## Goal of the exercise
All of the entries should be returned without a single change.

## Saved data entries
━━━━━━━━━━━━━━━━

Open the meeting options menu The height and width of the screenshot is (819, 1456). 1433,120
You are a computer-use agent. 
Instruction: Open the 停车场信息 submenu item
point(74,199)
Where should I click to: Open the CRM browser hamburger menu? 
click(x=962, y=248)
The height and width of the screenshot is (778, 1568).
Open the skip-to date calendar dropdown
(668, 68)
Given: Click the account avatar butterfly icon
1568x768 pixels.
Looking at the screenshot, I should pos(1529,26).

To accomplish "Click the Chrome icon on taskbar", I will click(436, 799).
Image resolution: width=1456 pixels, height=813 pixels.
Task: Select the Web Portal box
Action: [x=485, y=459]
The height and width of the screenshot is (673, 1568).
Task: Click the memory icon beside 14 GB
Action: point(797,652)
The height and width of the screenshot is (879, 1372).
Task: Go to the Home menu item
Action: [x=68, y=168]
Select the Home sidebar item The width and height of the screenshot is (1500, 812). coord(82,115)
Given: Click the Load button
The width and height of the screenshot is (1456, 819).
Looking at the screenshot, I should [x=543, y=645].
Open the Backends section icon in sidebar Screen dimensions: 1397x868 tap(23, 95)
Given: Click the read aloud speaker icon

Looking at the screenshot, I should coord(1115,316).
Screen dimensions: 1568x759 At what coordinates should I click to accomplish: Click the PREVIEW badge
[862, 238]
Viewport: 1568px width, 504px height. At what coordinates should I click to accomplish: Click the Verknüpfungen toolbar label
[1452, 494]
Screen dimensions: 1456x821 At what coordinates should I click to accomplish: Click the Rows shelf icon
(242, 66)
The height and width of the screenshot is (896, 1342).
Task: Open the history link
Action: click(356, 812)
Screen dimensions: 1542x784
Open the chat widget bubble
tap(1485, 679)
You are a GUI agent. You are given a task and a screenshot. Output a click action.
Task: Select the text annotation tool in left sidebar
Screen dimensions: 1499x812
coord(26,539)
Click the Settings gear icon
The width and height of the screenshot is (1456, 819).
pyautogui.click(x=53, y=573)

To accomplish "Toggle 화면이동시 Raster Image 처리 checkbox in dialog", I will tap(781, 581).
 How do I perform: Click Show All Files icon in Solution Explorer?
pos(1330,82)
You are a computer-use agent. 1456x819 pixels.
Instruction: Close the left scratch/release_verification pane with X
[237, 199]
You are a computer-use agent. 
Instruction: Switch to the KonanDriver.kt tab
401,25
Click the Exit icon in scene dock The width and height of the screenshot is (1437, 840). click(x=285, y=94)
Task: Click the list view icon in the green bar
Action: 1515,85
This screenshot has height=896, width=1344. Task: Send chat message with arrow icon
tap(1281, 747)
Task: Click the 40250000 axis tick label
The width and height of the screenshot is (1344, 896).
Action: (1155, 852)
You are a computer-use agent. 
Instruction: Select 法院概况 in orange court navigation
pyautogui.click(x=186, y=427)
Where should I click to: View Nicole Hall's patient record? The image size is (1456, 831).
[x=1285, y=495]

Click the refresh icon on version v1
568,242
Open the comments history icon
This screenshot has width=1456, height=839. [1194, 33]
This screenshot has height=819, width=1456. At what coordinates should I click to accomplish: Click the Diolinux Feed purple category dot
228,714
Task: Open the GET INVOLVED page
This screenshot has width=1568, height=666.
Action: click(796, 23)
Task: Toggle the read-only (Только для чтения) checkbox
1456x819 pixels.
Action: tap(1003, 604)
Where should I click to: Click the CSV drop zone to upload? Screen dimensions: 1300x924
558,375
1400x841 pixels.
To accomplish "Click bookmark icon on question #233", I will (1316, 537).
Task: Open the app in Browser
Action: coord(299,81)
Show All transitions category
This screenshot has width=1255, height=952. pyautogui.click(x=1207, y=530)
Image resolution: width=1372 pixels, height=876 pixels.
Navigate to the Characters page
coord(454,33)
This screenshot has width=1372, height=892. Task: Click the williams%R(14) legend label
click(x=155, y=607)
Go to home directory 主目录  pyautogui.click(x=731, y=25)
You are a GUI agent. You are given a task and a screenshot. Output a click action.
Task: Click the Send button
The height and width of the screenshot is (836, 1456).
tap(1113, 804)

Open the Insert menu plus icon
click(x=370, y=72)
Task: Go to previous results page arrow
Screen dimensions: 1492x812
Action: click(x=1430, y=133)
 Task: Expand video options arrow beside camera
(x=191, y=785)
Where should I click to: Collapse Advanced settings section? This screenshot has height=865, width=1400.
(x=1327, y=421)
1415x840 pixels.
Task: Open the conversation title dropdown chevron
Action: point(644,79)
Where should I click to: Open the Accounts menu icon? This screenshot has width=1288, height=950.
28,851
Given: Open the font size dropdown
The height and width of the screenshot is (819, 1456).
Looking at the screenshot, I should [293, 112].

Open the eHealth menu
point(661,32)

━━━━━━━━━━━━━━━━

## Written solution
Open the meeting options menu The height and width of the screenshot is (819, 1456). 1433,120
You are a computer-use agent. 
Instruction: Open the 停车场信息 submenu item
point(74,199)
Where should I click to: Open the CRM browser hamburger menu? 
click(x=962, y=248)
The height and width of the screenshot is (778, 1568).
Open the skip-to date calendar dropdown
(668, 68)
Given: Click the account avatar butterfly icon
1568x768 pixels.
Looking at the screenshot, I should pos(1529,26).

To accomplish "Click the Chrome icon on taskbar", I will click(436, 799).
Image resolution: width=1456 pixels, height=813 pixels.
Task: Select the Web Portal box
Action: [x=485, y=459]
The height and width of the screenshot is (673, 1568).
Task: Click the memory icon beside 14 GB
Action: point(797,652)
The height and width of the screenshot is (879, 1372).
Task: Go to the Home menu item
Action: [x=68, y=168]
Select the Home sidebar item The width and height of the screenshot is (1500, 812). coord(82,115)
Given: Click the Load button
The width and height of the screenshot is (1456, 819).
Looking at the screenshot, I should [x=543, y=645].
Open the Backends section icon in sidebar Screen dimensions: 1397x868 tap(23, 95)
Given: Click the read aloud speaker icon

Looking at the screenshot, I should coord(1115,316).
Screen dimensions: 1568x759 At what coordinates should I click to accomplish: Click the PREVIEW badge
[862, 238]
Viewport: 1568px width, 504px height. At what coordinates should I click to accomplish: Click the Verknüpfungen toolbar label
[1452, 494]
Screen dimensions: 1456x821 At what coordinates should I click to accomplish: Click the Rows shelf icon
(242, 66)
The height and width of the screenshot is (896, 1342).
Task: Open the history link
Action: click(356, 812)
Screen dimensions: 1542x784
Open the chat widget bubble
tap(1485, 679)
You are a GUI agent. You are given a task and a screenshot. Output a click action.
Task: Select the text annotation tool in left sidebar
Screen dimensions: 1499x812
coord(26,539)
Click the Settings gear icon
The width and height of the screenshot is (1456, 819).
pyautogui.click(x=53, y=573)

To accomplish "Toggle 화면이동시 Raster Image 처리 checkbox in dialog", I will tap(781, 581).
 How do I perform: Click Show All Files icon in Solution Explorer?
pos(1330,82)
You are a computer-use agent. 1456x819 pixels.
Instruction: Close the left scratch/release_verification pane with X
[237, 199]
You are a computer-use agent. 
Instruction: Switch to the KonanDriver.kt tab
401,25
Click the Exit icon in scene dock The width and height of the screenshot is (1437, 840). click(x=285, y=94)
Task: Click the list view icon in the green bar
Action: 1515,85
This screenshot has height=896, width=1344. Task: Send chat message with arrow icon
tap(1281, 747)
Task: Click the 40250000 axis tick label
The width and height of the screenshot is (1344, 896).
Action: (1155, 852)
You are a computer-use agent. 
Instruction: Select 法院概况 in orange court navigation
pyautogui.click(x=186, y=427)
Where should I click to: View Nicole Hall's patient record? The image size is (1456, 831).
[x=1285, y=495]

Click the refresh icon on version v1
568,242
Open the comments history icon
This screenshot has width=1456, height=839. [1194, 33]
This screenshot has height=819, width=1456. At what coordinates should I click to accomplish: Click the Diolinux Feed purple category dot
228,714
Task: Open the GET INVOLVED page
This screenshot has width=1568, height=666.
Action: click(796, 23)
Task: Toggle the read-only (Только для чтения) checkbox
1456x819 pixels.
Action: tap(1003, 604)
Where should I click to: Click the CSV drop zone to upload? Screen dimensions: 1300x924
558,375
1400x841 pixels.
To accomplish "Click bookmark icon on question #233", I will (1316, 537).
Task: Open the app in Browser
Action: coord(299,81)
Show All transitions category
This screenshot has width=1255, height=952. pyautogui.click(x=1207, y=530)
Image resolution: width=1372 pixels, height=876 pixels.
Navigate to the Characters page
coord(454,33)
This screenshot has width=1372, height=892. Task: Click the williams%R(14) legend label
click(x=155, y=607)
Go to home directory 主目录  pyautogui.click(x=731, y=25)
You are a GUI agent. You are given a task and a screenshot. Output a click action.
Task: Click the Send button
The height and width of the screenshot is (836, 1456).
tap(1113, 804)

Open the Insert menu plus icon
click(x=370, y=72)
Task: Go to previous results page arrow
Screen dimensions: 1492x812
Action: click(x=1430, y=133)
 Task: Expand video options arrow beside camera
(x=191, y=785)
Where should I click to: Collapse Advanced settings section? This screenshot has height=865, width=1400.
(x=1327, y=421)
1415x840 pixels.
Task: Open the conversation title dropdown chevron
Action: point(644,79)
Where should I click to: Open the Accounts menu icon? This screenshot has width=1288, height=950.
28,851
Given: Open the font size dropdown
The height and width of the screenshot is (819, 1456).
Looking at the screenshot, I should [293, 112].

Open the eHealth menu
point(661,32)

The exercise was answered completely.